The statues of Benoy, Badal and Dinesh proudly stand in front of the building to this day. The square is named after them. This place has real, consequential history. In fact, the Writers’ Building is the most important building in BBD Bagh. It is the kind of place that should be a museum, or a public cultural space. A place where Calcuttans can actually walk in and experience their own history. Turning it back into a working secretariat, with thousands of employees, filing cabinets, and departmental paperwork, is the least imaginative thing you can do with it.
Weight of history
This history did not end with independence: the Writers’ Building has been the seat of every government that presided over West Bengal’s long, steady decline. The Left Front governed from it for 34 years. The Congress before them. The Trinamool Congress after (albeit briefly). Whatever their individual failures or achievements, the aggregate result is stark: capital flight, industrial decay, and a metropolis in decline. All of this happened under administrations that governed from this very building. If the new government genuinely wants to signal a break from the past, the symbolism matters. Coming in and immediately moving into the same building that every previous government occupied is not a signal of change. It is a signal of continuity with the very past you are trying to distinguish yourself from.
Colonial Mindset
The BJP has made much of moving away from the colonial hangover in Indian governance. The Central Vista project was explicitly framed as a break from Lutyens’ Delhi, from the North and South Blocks that the British built to administer their empire. The logic, as articulated by the government, was that independent India should govern itself from spaces it built for itself, not from spaces built to serve colonial masters.

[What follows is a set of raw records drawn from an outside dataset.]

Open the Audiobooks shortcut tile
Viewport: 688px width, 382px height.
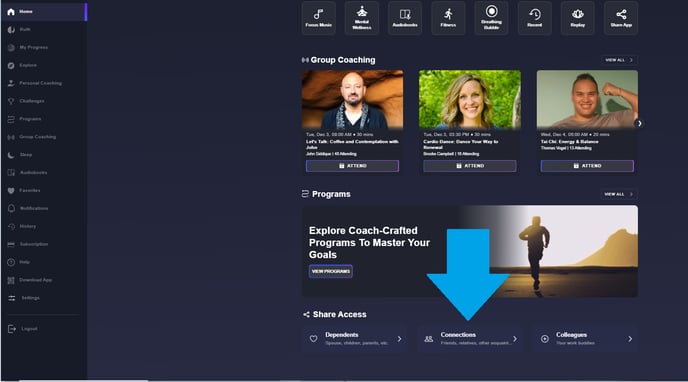click(405, 18)
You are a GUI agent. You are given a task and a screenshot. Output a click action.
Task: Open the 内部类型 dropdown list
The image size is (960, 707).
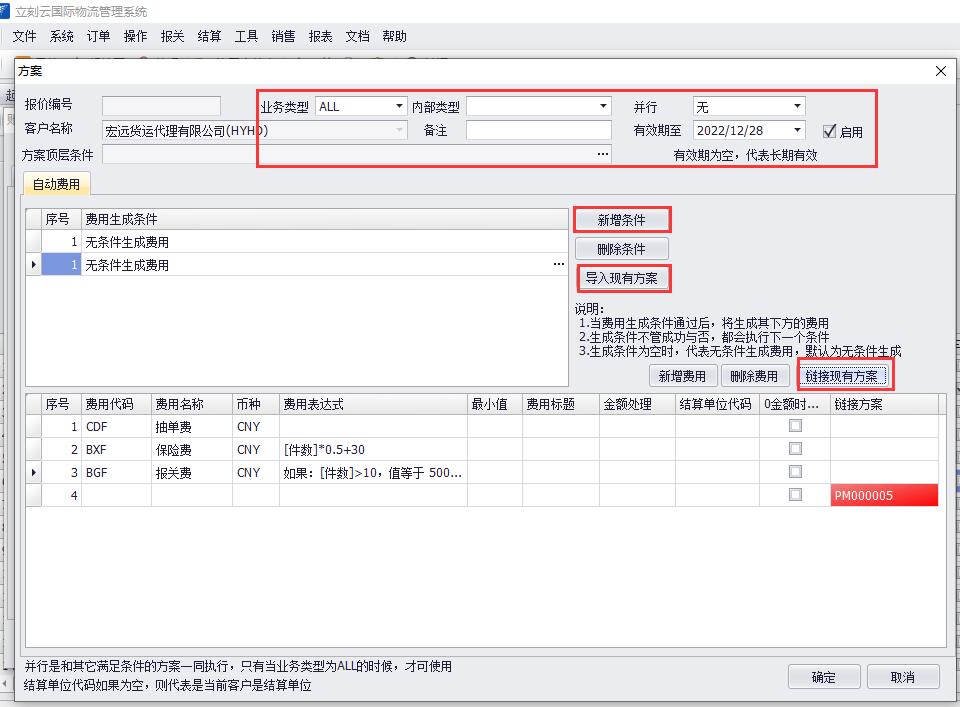tap(603, 106)
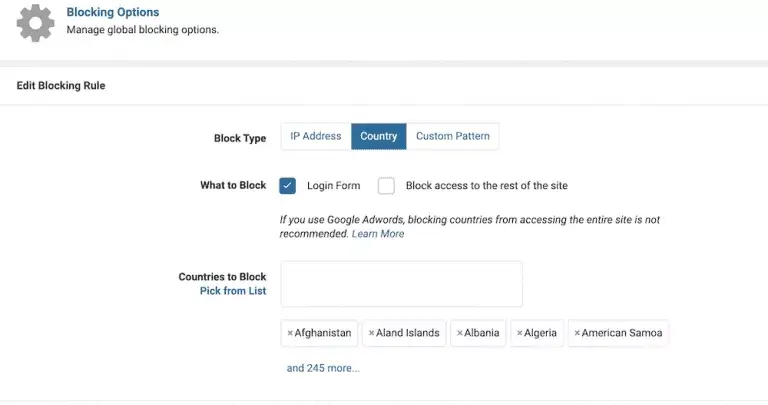
Task: Click the Blocking Options heading link
Action: click(112, 13)
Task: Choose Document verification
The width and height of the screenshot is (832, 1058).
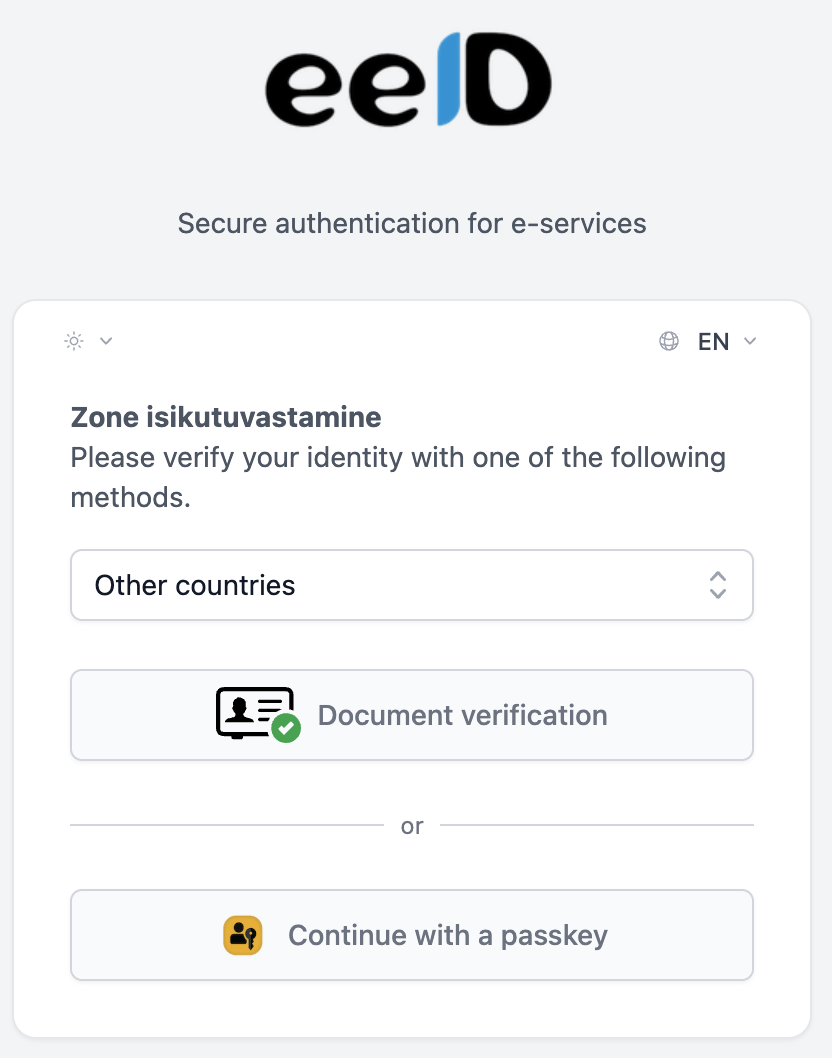Action: [x=411, y=715]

The Writers’ Building was built to serve colonial masters. If the BJP truly believes in Viksit Bharat — a developed India free of colonial baggage — it should start its new innings in Kolkata by not returning to a building commissioned by the British East India Company.
A new Secretariat for New Bengal
The new government should operate from a new secretariat that represents the wishes and aspirations of the 21st Century Bengali — a space that reflects what Bengal should become, not what it has been.
And free the Writers’ Building. Convert it into what it should be: a public space for Calcuttans to walk into and experience. Return the building to BBD Bagh, not the bureaucracy.